We flew to Utah, drove 4 hours to our rental house and readied ourselves for the hike the next morning. The first half of the hike was like any other normal day hike. I few switchbacks and we were on our way. Then we made it to the landing part of the hike where people relax on their way up and down the mountain.
I remember this moment so clearly. My girlfriend proposed that we had come far enough and maybe we should just turn around here and not enter the treacherous part of the hike. My response? “One, I don’t do regret. And if we don’t finish this hike, we will both regret it. And two, I don’t like doing things twice and I know if we don’t climb this mountain, you are going to make me come back next year and do this again. So get up and let’s finish this.”
So we did. We spent the next 2 hours testing our grit and perseverance. How bad did we want it? We clutched to chains on the side of the mountain a mile high, we walked across rock bridges with steep drops on both sides, we scaled a wall of boulders. It was intense and terrifying, but we did it.
When we got to the top we celebrated, took pictures and reveled in the beauty. It would be an understatement to say we were proud, but we had no idea what was coming next…we had to go DOWN the mountain too!
Though going up, achieving the goal of getting to top, pushing to get the thing we want was hard, going down proved to be the biggest challenge of all.
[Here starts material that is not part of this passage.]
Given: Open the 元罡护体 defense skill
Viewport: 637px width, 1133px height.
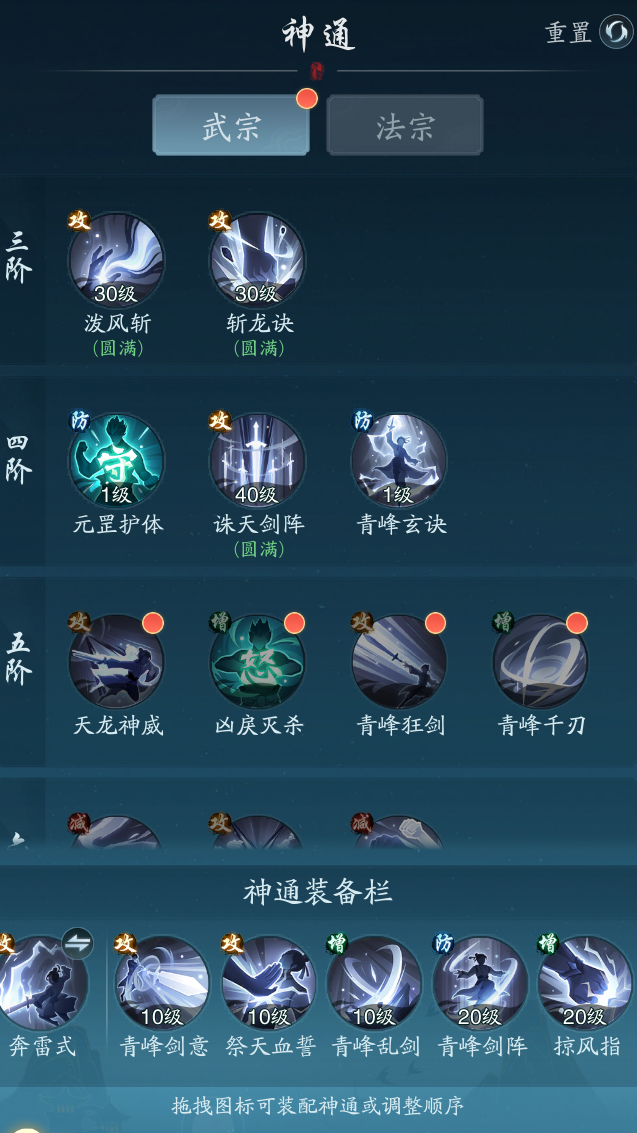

Now every chain we clung to, every boulder we scaled, every mile high acrobatics we had to do, we now did with gravity working against us! Down was WAY scarier than up.
Over the course of the next few weeks, I reflected on the experience and realized there were parallels between that hike and what I heard from the survivors I spoke to during my time at the shelter. How can these two things be same? Easy. Getting out of an abusive relationship is hard. Staying out, traversing the downhill climb after you’ve achieved the thing you’ve worked so hard for, is so much harder and tests you in ways you didn’t expect and weren’t prepared for. That’s why I chose the name Angels Landing for this Charity. We are here to support survivors of domestic violence through every phase of their journey.